Von Emmanuel J. Bauer, Reinhold fartacek und Anton Nindl. Obwohl Suizid im öffentlichen und medialen Bewusstsein aus guten Gründen wenig Raum einnimmt, betrifft er doch sehr viele Menschen direkt oder indirekt. In allen großen Kulturen und Religionen der Erde war und ist Suizid eine Realität, die das moralische Empfinden immer schon herausforderte und nach einer adäquaten Einordnung in die gesellschaftlichen Systeme verlangte. In einer philosophischen Betrachtung erweist er sich als genuin menschliche Möglichkeit, Stellung zu nehmen zum eigenen Leben und Sterben. Neben der systematischen Darstellung unter philosophisch-theologischem, medizinischem, soziologischem und psychotherapeutischem Gesichtspunkt bieten die Autoren praktische Hinweise für den ärztlich-therapeutischen und pastoralen Umgang mit Suizidalen und Hinterbliebenen.

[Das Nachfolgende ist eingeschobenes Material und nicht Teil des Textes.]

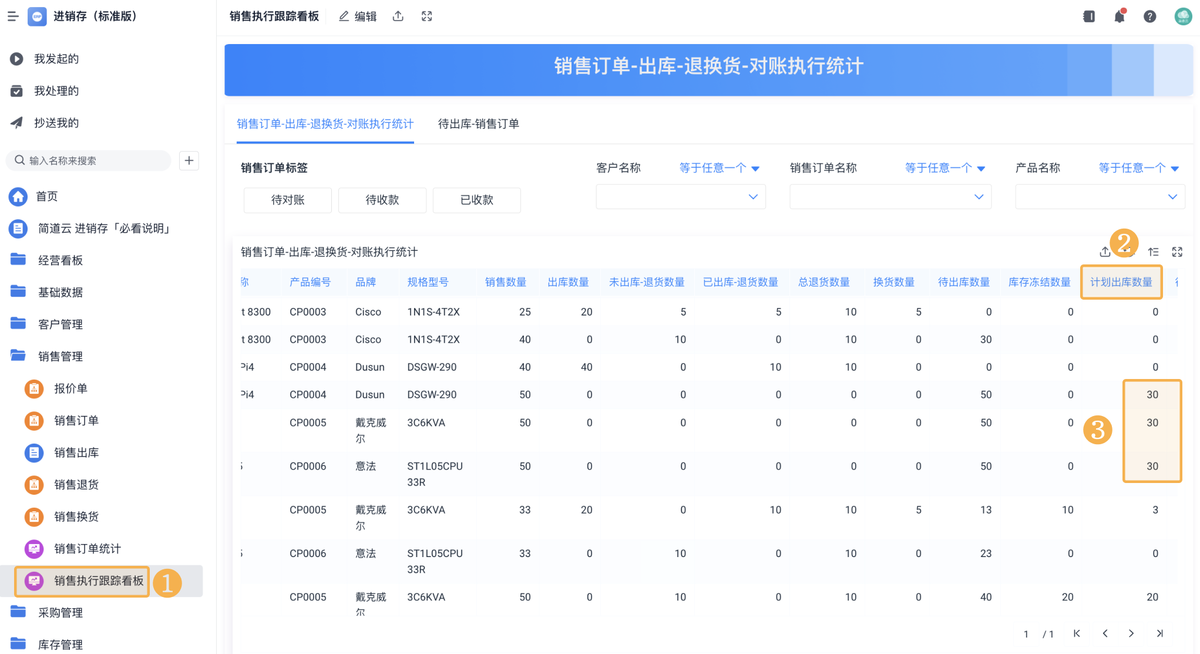Open the help question mark icon
Screen dimensions: 1200x654
[1150, 17]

Den Abschluss bildet ein Service-Teil mit Adressen aller wichtigen einschlägigen Institutionen.
Rezensionsnotiz zu
Frankfurter Allgemeine Zeitung, 27.03.2012
Michael Pawlik prüft die Argumente des Salzburger Theologen und Philosophen Emmanuel J. Bauer gegen den Suizid und kommt zu dem Schluss, dass der Autor ausschließlich auf Basis theologischer Ethik argumentiert. Und der Mensch als Geschöpf Gottes hat sein Leben ihm zu Ehren zu erhalten. Anders sieht es mit dem Verhältnis zur sozialen Umwelt aus, ein Moment säkularer Ethik, wie Pawlik erkennt. Vom hier aus gelangt er mithilfe des Autors zu der Feststellung, dass die Freiheit der Entscheidung bei Suizidwilligen kaum zum Tragen kommt und ebensowenig moralische Relevanz.